Orexin, named after the Greek word for appetite, are hunger-stimulating neuropeptides, produced in the hypothalamus. Orexin binds to G-protein coupled receptors setting off a series of events that produce an increase in appetite. Orexin opposes the action of leptin.

 

Over production of orexin induces overeating and sleepiness.

Neuropeptide Y is a neurotransmitter in the hypothalamus, involved with energy regulation. Neuropeptide Y increases the urge to eat and the avoidance of physical activity. High levels of this peptide is correlated with increased food intake and decreased expenditure of energy. Stress, high fat, and high sugar levels stimulate the release of neuropeptide Y.

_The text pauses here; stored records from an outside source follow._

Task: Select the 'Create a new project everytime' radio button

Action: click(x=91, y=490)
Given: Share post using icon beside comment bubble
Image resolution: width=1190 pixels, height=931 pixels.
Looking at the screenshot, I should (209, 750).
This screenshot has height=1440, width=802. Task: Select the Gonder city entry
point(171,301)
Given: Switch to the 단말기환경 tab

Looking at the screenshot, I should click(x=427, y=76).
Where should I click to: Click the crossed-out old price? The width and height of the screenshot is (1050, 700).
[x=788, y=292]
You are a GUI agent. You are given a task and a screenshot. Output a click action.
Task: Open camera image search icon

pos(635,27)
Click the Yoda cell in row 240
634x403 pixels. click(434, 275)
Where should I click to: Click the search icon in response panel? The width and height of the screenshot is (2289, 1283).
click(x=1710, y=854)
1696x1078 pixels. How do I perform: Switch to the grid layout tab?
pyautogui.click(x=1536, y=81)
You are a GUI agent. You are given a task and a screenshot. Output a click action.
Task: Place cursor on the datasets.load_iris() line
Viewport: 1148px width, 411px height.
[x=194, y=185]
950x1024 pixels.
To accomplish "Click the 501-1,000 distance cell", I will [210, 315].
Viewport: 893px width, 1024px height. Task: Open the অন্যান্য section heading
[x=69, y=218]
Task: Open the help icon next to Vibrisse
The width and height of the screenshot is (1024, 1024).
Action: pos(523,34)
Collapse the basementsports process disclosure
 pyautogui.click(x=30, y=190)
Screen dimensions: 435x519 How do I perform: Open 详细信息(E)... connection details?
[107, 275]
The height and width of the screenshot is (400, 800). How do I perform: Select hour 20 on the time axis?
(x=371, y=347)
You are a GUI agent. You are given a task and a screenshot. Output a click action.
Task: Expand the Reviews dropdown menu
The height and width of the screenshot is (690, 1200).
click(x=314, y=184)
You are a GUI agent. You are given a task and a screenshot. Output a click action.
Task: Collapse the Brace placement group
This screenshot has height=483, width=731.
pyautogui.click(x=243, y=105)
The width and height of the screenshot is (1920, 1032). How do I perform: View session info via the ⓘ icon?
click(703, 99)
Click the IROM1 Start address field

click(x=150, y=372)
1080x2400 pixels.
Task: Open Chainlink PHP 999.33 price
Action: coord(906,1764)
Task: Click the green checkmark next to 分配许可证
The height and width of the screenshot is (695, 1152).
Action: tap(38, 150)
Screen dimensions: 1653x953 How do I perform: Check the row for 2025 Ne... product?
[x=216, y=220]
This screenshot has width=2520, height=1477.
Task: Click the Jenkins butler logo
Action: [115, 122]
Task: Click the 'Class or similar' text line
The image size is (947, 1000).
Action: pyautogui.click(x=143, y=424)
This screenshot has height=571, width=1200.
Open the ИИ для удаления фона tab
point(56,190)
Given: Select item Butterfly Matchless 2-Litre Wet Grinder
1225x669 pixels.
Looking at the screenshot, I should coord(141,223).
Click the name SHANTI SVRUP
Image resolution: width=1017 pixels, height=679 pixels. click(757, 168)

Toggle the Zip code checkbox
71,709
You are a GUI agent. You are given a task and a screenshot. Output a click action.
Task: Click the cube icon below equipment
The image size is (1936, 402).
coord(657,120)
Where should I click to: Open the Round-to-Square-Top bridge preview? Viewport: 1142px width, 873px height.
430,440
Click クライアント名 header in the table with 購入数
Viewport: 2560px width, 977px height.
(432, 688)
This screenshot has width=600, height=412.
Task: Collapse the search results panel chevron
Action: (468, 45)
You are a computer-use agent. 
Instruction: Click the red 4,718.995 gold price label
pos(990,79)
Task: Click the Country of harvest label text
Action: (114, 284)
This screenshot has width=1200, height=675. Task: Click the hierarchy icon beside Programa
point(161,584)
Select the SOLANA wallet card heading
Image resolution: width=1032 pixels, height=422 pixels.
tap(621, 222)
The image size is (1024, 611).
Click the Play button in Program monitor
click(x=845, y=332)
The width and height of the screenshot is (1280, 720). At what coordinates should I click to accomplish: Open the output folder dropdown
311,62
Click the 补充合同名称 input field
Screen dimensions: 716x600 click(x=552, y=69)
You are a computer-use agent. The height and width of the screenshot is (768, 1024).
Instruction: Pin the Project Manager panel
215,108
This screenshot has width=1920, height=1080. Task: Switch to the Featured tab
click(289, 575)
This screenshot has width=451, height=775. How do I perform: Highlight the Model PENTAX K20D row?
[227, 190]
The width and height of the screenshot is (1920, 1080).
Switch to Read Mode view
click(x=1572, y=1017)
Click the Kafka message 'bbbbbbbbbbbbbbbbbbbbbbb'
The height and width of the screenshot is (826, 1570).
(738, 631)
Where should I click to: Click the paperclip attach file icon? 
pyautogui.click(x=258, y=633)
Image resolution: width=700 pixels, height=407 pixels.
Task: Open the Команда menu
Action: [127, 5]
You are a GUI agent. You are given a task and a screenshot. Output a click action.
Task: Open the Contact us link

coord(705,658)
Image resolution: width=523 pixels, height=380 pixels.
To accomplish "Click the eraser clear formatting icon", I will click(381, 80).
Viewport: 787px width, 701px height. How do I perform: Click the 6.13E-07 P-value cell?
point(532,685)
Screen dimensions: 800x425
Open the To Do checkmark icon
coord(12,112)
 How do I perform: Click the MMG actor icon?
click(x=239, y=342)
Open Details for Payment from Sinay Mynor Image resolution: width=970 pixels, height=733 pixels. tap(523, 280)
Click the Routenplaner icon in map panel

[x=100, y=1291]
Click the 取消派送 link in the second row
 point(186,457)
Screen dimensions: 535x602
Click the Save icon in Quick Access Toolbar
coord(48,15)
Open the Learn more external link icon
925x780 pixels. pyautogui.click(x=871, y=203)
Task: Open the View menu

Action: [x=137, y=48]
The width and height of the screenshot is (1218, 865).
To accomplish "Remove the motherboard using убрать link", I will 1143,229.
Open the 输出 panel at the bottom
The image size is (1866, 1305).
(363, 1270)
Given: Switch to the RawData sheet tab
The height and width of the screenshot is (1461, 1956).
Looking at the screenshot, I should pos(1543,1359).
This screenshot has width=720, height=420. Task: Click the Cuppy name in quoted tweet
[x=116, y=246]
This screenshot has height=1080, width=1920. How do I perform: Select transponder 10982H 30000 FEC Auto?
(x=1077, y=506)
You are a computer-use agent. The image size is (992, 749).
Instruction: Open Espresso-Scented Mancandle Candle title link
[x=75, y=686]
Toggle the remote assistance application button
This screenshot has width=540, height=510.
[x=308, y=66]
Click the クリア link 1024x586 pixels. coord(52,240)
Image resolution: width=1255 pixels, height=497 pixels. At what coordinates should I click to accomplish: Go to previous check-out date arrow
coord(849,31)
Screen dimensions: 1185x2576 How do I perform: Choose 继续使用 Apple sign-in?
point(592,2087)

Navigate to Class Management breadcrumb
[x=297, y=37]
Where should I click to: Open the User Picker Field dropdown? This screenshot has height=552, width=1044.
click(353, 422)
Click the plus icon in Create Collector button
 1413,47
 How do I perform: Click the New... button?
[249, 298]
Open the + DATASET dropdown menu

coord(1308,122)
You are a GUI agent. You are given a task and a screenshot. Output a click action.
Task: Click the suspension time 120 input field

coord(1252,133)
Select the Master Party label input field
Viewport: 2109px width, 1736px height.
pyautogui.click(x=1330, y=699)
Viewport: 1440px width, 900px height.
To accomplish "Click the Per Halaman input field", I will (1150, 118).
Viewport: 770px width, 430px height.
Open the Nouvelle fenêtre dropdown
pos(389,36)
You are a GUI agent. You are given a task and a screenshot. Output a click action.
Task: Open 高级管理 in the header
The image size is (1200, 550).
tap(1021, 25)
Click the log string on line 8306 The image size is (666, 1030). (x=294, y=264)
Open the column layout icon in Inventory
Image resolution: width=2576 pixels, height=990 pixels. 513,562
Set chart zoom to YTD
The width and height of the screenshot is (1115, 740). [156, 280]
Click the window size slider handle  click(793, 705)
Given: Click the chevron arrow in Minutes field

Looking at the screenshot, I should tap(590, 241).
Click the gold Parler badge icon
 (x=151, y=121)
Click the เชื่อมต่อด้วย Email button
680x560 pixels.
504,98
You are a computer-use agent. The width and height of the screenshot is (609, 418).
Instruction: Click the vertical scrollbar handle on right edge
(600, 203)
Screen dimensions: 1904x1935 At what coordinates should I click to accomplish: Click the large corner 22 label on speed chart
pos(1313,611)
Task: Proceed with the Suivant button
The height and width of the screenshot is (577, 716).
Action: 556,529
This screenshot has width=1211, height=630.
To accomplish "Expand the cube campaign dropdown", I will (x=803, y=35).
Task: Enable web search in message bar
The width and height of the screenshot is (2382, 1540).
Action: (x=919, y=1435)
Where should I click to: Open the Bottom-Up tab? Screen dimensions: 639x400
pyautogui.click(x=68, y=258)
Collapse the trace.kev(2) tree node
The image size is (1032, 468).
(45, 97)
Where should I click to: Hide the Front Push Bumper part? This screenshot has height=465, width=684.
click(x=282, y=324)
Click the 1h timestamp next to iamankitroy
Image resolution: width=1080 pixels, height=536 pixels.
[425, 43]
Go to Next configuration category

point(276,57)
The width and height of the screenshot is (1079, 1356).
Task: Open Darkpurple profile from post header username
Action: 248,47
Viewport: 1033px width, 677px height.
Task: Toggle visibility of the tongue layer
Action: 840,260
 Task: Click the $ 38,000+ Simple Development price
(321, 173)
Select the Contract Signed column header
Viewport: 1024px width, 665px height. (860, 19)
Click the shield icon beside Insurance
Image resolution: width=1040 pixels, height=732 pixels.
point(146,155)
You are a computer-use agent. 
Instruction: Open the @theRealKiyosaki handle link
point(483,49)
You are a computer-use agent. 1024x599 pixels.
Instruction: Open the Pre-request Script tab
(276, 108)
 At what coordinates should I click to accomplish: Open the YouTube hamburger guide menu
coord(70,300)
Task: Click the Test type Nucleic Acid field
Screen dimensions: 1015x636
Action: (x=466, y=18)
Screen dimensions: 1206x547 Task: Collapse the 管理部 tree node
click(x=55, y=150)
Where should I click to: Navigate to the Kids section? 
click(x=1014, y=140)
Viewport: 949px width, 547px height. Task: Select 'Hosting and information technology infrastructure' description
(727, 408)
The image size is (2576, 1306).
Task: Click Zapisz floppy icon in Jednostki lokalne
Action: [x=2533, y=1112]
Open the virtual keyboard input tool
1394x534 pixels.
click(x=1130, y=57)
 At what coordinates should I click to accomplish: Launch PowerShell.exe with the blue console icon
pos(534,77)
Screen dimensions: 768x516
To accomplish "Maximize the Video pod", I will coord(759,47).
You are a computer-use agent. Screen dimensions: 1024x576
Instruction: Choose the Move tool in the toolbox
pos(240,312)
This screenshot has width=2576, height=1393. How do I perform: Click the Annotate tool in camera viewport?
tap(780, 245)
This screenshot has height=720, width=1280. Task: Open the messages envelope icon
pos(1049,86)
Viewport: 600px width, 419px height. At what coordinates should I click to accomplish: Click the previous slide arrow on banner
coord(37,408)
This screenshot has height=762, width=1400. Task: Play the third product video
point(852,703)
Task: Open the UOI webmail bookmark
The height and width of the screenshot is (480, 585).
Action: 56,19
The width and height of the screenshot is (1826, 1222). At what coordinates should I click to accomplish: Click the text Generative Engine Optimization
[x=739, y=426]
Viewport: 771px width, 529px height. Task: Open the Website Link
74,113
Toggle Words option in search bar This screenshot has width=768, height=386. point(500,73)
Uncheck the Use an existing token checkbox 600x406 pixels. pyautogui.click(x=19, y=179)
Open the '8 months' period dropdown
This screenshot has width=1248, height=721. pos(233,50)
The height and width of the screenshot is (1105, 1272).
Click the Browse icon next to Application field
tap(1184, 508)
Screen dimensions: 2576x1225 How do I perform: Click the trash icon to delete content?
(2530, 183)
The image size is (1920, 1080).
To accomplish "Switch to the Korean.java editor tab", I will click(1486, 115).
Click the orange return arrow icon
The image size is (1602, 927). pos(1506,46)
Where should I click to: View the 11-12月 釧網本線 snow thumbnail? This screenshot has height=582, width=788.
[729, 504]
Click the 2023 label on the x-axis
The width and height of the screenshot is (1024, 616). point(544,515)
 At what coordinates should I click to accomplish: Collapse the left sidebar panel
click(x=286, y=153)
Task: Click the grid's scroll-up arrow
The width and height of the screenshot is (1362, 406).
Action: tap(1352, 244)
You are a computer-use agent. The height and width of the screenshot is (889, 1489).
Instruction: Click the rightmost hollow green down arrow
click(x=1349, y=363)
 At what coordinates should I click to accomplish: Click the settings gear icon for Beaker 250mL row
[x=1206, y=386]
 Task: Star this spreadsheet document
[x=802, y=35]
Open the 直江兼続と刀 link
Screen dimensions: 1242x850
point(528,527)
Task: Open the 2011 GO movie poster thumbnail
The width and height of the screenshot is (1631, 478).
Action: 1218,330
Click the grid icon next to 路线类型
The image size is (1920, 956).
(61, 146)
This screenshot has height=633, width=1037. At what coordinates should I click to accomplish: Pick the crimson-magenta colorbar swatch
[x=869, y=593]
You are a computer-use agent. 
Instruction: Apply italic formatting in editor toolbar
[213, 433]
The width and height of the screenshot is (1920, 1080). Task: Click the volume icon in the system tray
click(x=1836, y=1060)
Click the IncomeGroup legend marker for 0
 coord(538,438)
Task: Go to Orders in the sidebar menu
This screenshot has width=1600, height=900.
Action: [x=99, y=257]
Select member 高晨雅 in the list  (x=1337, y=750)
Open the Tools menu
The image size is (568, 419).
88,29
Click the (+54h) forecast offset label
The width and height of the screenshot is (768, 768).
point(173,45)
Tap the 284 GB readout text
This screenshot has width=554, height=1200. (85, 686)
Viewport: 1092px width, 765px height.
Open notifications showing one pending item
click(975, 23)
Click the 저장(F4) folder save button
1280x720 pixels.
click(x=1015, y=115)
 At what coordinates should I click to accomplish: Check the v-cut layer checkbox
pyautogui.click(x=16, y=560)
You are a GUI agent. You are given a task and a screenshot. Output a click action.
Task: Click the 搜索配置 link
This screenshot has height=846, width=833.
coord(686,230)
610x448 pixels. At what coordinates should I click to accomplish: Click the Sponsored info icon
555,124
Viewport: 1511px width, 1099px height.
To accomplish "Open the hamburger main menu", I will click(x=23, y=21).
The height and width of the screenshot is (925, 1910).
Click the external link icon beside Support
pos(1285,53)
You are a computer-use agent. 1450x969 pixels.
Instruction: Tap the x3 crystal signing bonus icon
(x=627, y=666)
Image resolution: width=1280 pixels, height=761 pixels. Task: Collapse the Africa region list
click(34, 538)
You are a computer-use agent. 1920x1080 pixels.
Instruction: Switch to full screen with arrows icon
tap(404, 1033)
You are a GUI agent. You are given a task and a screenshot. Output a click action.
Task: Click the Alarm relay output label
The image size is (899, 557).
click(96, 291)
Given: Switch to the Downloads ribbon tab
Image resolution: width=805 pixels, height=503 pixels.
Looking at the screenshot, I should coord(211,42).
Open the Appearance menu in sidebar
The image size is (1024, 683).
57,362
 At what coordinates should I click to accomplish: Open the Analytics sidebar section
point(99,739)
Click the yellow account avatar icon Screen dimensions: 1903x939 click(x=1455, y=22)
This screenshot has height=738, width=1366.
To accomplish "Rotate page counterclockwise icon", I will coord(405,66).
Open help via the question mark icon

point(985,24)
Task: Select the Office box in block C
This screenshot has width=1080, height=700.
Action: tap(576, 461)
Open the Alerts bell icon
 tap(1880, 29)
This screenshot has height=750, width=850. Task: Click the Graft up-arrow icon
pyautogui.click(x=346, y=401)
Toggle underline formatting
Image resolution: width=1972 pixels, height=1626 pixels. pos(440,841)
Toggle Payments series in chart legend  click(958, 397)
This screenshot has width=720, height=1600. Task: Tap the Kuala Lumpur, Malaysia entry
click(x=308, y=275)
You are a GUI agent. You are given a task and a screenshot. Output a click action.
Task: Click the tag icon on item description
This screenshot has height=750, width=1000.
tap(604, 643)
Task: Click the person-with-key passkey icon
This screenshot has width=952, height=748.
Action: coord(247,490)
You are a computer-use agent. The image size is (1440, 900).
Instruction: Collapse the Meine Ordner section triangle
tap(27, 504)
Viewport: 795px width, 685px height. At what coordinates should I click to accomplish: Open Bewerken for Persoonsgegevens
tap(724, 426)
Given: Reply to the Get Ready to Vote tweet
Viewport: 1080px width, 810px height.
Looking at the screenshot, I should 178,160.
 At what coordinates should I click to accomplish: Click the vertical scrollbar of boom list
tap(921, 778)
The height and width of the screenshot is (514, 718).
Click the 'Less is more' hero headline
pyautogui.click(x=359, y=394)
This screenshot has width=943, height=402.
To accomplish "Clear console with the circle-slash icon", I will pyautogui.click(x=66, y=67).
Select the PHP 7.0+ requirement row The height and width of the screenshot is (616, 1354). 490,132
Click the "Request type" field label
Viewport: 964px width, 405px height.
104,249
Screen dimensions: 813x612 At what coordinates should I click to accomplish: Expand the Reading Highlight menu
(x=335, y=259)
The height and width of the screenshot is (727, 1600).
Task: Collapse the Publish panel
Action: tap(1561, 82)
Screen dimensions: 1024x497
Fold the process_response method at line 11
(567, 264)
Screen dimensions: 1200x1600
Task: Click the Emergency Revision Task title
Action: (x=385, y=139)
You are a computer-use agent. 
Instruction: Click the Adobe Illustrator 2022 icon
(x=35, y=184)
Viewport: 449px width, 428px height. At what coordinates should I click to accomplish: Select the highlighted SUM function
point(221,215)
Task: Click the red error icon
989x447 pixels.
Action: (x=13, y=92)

Neuropeptide Y opposes the actions of leptin. Both in the satiety neurons in the hypothalamus and on sites where leptin causes the repression of appetite. This explains the experience of the obese who fail to stop eating despite adequate amounts of leptin.

 

Overproduction of Neuropeptide Y is linked to obesity.

Repression of Neuropeptide Y may lead to weight loss.

 

Both orexin and Neuropeptide Y stimulates appetite and produces an urge to eat. Leptin on the other hand, prevents the synthesis of Neuropeptide Y.